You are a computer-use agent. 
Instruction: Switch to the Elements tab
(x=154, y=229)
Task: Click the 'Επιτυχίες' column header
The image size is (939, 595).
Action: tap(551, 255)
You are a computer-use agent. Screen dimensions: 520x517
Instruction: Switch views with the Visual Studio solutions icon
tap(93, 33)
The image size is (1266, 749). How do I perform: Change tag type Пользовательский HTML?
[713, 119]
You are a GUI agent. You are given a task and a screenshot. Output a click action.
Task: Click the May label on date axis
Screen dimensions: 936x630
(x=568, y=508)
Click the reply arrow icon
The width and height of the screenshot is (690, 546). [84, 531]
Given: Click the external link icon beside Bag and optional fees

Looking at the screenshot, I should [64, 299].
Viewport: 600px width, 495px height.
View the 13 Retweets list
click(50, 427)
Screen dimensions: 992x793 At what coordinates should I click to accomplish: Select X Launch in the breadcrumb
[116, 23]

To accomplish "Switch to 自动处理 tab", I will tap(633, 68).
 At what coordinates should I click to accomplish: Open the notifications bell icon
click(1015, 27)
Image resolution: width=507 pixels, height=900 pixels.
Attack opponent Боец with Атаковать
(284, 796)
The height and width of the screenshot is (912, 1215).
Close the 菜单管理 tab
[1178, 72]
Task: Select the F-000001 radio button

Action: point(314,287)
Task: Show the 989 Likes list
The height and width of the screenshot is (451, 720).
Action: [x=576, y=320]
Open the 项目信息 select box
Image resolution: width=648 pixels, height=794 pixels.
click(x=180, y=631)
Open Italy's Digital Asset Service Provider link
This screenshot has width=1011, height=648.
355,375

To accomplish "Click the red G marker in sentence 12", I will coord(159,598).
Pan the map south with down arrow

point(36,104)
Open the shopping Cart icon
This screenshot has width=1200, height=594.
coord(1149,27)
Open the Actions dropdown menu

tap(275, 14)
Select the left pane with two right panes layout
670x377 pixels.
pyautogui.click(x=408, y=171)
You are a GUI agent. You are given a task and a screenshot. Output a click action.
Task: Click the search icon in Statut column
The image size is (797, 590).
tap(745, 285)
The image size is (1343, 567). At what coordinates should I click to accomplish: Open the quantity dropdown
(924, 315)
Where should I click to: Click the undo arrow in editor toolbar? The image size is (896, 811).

## [Exercise details]
Every line of the material that holds the word "agent" must be found and copied.

## [Answer section]
You are a computer-use agent. 
You are a computer-use agent. Screen dimensions: 520x517
You are a GUI agent. You are given a task and a screenshot. Output a click action.
You are a GUI agent. You are given a task and a screenshot. Output a click action.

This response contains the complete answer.